I know I was rather critical of OpenSSL above, but in no uncertain terms, I would advise against using GnuTLS. Having spent time reading and tracing the code, it has all the hallmarks of boundless complexity masquerading as flexibility. The abstractions harm readability and debugability, while the actual implementation leaves much to be desired. Heartbleed was a result, in part, of not saying no to needless complexity, and GnuTLS has the similar “code smell” of supporting both everything and nothing at the same time. While OpenSSL got some discipline there, and forks like BoringSSL made their mark by actively rejecting and removing complexity, GnuTLS has the hallmarks of wanting/needing to provide a “stable” ABI for a long time, without the ability or willingness to say no or revisit past decisions.
Like GnuTLS, most of my experience with Botan is reading about how it once again is vulnerable to some new cryptographic attack that other libraries were immune from. However, since I was asked whether it was affected, I spent some time looking at the code.
Given all of the above remarks about libraries failing, consider my surprise when Botan actually did try to explore the entire certificate path graph for a valid chain, and incorporated the policy checks for each path as part of the path selection.
It doesn’t check EKUs as part of chain processing, as best as I can tell, nor does it seem to apply nameConstraints to the commonName, although it supports commonName fallback.
I wouldn’t recommend Botan, both due to issues like this and the fundamental architecture that lends itself to security vulnerabilities. But beyond the potential security issues, the actual implementation just seems very inefficient, throughout. Reading the code, it begins allocating memory to track every possible path, even before verifying these paths, bringing worst-case performance to the forefront. There’s likely low-hanging memory DoS fruit there. Similarly, during the certificate path processing for nameConstraints, PKIX::check_chain builds a forward path from the leaf to the root, checking extensions along the way. When it begins processing a nameConstraint extension, it recomputes and validates the nameConstraints for all of the remainder of the path, burning CPU to constantly recompute the same thing. RFC 4158 talks about how implementations can optimize this, but it feels fairly wasteful to leave this performance on the table. While I didn’t spend any time compiling it and getting it set up, it would be interesting to see how well it fares against test suites like BetterTLS, as there were things that just didn’t look right.
While I did look at other libraries, such as BearSSL and yaSSL, it’s not surprising that the IoT-heavy focus of these libraries means they’re intentionally limited in what they support. For IoT, where memory is at a premium, graph traversal means buffering things in memory, which is often anathema to these constrained environments.

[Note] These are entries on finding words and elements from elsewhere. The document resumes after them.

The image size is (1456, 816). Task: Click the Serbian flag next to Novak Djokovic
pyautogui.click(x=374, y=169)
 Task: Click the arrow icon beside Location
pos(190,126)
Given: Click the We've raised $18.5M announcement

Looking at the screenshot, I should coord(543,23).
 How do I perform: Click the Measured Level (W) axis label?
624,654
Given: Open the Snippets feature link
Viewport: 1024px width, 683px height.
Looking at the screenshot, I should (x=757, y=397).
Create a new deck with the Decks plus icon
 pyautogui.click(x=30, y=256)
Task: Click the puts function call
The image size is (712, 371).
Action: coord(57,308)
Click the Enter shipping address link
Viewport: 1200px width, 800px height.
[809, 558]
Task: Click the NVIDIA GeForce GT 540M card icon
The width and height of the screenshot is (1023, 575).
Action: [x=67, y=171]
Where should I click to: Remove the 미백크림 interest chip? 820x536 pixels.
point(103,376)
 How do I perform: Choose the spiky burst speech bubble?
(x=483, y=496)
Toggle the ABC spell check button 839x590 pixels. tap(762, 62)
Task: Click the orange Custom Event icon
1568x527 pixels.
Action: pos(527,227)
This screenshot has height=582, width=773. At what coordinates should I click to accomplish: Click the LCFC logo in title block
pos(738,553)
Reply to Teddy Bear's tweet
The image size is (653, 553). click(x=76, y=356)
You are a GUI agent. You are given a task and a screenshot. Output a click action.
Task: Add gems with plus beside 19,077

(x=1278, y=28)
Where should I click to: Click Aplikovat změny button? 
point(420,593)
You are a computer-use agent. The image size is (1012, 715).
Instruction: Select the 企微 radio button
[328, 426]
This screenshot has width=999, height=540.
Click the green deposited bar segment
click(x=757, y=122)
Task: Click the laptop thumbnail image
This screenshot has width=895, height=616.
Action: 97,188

To BearSSL’s credit, the limitations and expectations are clearly documented. Reading through the code, the X.509v3 verification is streamed as a linear series of certificates, using a trusted-first approach before processing the next certificate. While it’s possible to save these certificates, so that a consumer of the library could implement path building via the chain engine API, that’s not really fitting with the spirit of the library. It also doesn’t process nameConstraints, but that’s not surprising given the complexity.
If you are going to use an IoT library, or build an IoT device, then you need to make sure you fully control the client, the server, and all PKIs involved in issuing certificates. Which is to say, avoid using publicly trusted certificates entirely.
When Browsers Got It Wrong
While browsers were, by and large, completely unaffected by the Sectigo expiration, this doesn’t mean they’ve been immune from issues that share a similar root cause.
MacOS Expired Intermediates
Beginning with macOS 10.12, certificate verification started going through a modern verifier, trustd, which had previously been available on iOS. However, prior to that, the macOS verifier shared many of the same issues as described above. While it supported returning multiple issuer certificates, it didn’t do a full graph analysis, and instead tried to pick the “best”.
Unfortunately, sometimes the “best” isn’t good enough, particularly when an expired intermediate is installed in the Keychain, leading to a scenario similar to the OpenSSL trusted-first issue.
Considering that Chromium still runs on, supports, and is actively developed for macOS 10.10 and 10.11, it has a giant rat’s nest of complexity to try and work through the various bugs and quirks in the OS verification stack, accumulated over the years. While Chromium is in the process of replacing all of this with its own integrated verifier, it highlights that even the OS doesn’t always get things right.
NSS: A Tale of Three Verifiers
NSS, which is used by Mozilla, actually has three independent certificate verification stacks. “Legacy”, the verifier originally used by Firefox, “libpkix”, a ‘port’ of the Java APIs to C, via 7 layers of preprocessor macros, and “mozilla::pkix”, or “mozpkix”. Each of these verifiers has their own quirks and bugs, although some more intentional than the others.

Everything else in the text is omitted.